• [TASK DESCRIPTION] Leave the images out, and copy each of the records below exactly.

• [DATA IN THIS EXERCISE]

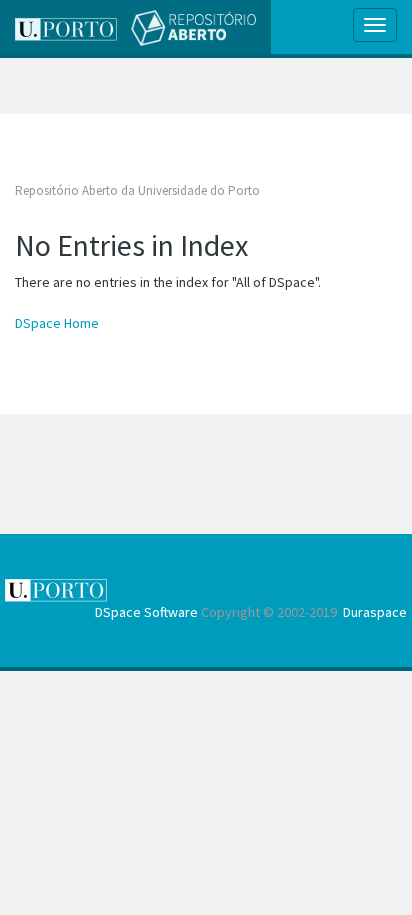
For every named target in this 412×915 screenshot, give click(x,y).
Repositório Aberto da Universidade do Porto (137, 190)
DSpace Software (146, 612)
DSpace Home (57, 323)
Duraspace (375, 612)
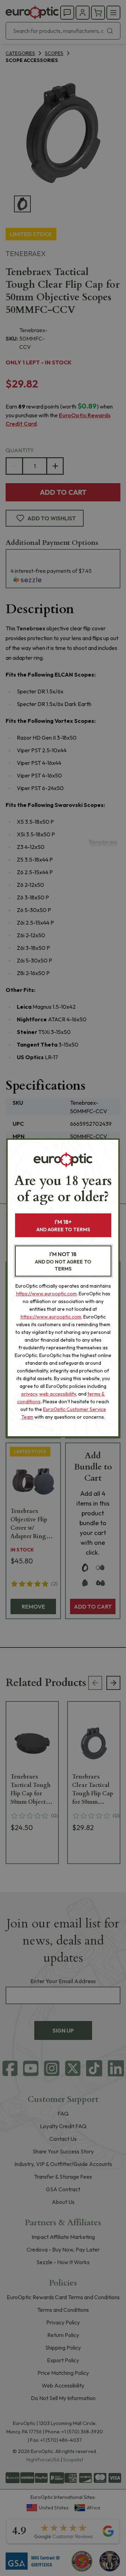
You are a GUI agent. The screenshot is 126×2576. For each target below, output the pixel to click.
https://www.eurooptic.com (46, 1293)
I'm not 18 (63, 1261)
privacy (29, 1394)
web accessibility (57, 1394)
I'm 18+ (63, 1225)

• [ANSWER SECTION]
For every named target in this 412×915 screenshot, give click(x,y).
Repositório Aberto da Universidade do Porto (137, 190)
DSpace Software (146, 612)
DSpace Home (57, 323)
Duraspace (375, 612)
You are a GUI agent. The screenshot is 126×2576. For each target below, output the pixel to click.
https://www.eurooptic.com (46, 1293)
I'm not 18 (63, 1261)
privacy (29, 1394)
web accessibility (57, 1394)
I'm 18+ (63, 1225)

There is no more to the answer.